# Naughty Evenings!?



## Helbo (Sep 15, 2010)

Hi Everyone, 

Wondered if anyone out there has the same issue as me. 

My beagle, Charlie, although challenging throughout the day becomes 'naughty' when my husband gets home at 5pm. Suddenly theres no entertaining him and he decides to chew furniture etc. 

He sleeps a few hours through the day and it's difficult to settle him down so I doubt he's tired. 

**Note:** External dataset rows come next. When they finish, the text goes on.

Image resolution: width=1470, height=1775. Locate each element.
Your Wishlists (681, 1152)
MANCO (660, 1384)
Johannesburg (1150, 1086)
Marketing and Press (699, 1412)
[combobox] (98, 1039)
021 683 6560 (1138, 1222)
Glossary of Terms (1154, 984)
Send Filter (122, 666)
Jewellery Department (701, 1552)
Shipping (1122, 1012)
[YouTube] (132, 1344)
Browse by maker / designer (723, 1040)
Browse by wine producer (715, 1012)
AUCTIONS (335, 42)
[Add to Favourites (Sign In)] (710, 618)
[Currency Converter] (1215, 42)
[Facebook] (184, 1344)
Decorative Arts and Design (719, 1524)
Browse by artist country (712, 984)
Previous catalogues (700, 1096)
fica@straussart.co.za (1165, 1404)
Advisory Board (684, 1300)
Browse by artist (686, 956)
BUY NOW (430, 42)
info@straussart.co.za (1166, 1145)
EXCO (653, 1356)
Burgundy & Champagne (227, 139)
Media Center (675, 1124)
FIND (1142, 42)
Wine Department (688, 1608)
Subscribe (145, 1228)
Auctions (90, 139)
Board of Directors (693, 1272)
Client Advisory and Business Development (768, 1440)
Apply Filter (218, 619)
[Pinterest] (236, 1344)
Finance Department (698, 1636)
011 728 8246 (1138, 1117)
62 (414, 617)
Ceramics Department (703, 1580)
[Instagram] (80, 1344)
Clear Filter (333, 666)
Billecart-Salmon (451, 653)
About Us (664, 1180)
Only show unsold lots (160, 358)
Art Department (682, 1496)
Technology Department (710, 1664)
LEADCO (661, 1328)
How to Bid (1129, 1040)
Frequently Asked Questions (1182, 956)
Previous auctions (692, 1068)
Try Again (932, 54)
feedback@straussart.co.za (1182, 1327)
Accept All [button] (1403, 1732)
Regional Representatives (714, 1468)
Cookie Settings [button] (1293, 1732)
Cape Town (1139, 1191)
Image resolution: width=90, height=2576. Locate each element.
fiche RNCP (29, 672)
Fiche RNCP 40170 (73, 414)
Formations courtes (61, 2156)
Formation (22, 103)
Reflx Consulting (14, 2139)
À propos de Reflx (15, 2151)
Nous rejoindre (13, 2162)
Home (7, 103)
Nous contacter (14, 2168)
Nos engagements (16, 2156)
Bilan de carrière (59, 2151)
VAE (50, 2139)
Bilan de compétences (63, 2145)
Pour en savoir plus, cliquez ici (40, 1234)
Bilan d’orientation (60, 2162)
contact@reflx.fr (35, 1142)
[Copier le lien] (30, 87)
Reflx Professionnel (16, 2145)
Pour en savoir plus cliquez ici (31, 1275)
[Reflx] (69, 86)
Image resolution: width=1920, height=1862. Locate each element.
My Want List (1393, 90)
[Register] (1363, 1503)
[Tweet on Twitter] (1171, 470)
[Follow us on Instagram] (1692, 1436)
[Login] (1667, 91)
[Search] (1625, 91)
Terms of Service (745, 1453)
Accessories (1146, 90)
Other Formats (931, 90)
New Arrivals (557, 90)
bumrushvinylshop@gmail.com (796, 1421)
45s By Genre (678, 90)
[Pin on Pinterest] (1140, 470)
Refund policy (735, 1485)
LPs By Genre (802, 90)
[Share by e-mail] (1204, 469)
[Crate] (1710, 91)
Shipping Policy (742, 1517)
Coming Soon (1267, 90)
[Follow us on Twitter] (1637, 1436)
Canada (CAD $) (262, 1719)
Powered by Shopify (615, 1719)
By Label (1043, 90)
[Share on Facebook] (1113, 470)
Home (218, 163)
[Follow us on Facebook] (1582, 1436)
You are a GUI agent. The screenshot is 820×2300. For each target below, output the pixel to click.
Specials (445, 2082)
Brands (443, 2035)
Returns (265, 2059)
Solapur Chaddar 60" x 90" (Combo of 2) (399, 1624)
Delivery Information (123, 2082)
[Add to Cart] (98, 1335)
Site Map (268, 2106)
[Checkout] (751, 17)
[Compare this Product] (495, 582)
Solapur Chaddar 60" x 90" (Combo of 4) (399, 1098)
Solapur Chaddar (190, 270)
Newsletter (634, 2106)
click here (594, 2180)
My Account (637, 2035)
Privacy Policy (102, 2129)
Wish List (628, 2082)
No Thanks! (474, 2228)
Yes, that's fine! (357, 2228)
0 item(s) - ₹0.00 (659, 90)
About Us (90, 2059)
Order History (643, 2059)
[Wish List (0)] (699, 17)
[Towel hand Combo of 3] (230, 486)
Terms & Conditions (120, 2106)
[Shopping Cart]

Despite feeding, playing, walking, giving him chew treats and chew toys...theres no stopping him chewing up his bed, rugs, my shoes...which isn't much of a problem through the day. It is very very tiring constantly getting him to stop chewing things, and I mean it's CONSTANT for hours and hours till bedtime. 

Any advice?!?!


----------



## theevos5 (Dec 24, 2009)

replace whatever it is he is chewing with rawhide,at that age Alfie would chew for hours on the stuff,it could be because the attention diverts from him at that time of the day as he used to having you doing lots with him and then everyone else comes home and it switches.At one point I was dreading my son coming home from school at 3.30 for this reason,I had spent all day playing etc with Alf and then my son comes home and I needed to read etc with him and Alf would start the mischief making,pulling things off the worktop,chewing shoes,it was all for attention,I would settle him down with a tummy rub etc and hold a rawhide whilst he chewed it,and then gradually,moving away till I was on the sofa and he was chewing quite happily on the floor.
Also crate time was useful if I needed to do anything,I would put him in his crate with nice chewy things and I could grab an hour or so and by doing this he learnt to amuse himself and settle.We used to get to a point when we knew that Alf was over tired too,and he was so hyper,we would then crate him and he would be asleep,within minutes,but out of the crate he would stay awake looking for new adventures!
Hope this helps


----------



## Pineapple (Sep 9, 2010)

Heh heh Bodie has been very much the same the last couple of evenings. I've only just managed to settle him in his crate with a stuffed Kong (thank god for the mighty Kong!)

Bo's last nap was around 4pm today, so he's been awake ages and I haven't been able to get him out of play/bitey mode until now. I've heard a lot that dawn and dusk are when pups tend to kick off the most and get hyped up. The problem for me (and maybe it's the same for you) is gauging when's best in the early evening to stop play and activity and encourage him to settle for the nap that comes before bedtime proper.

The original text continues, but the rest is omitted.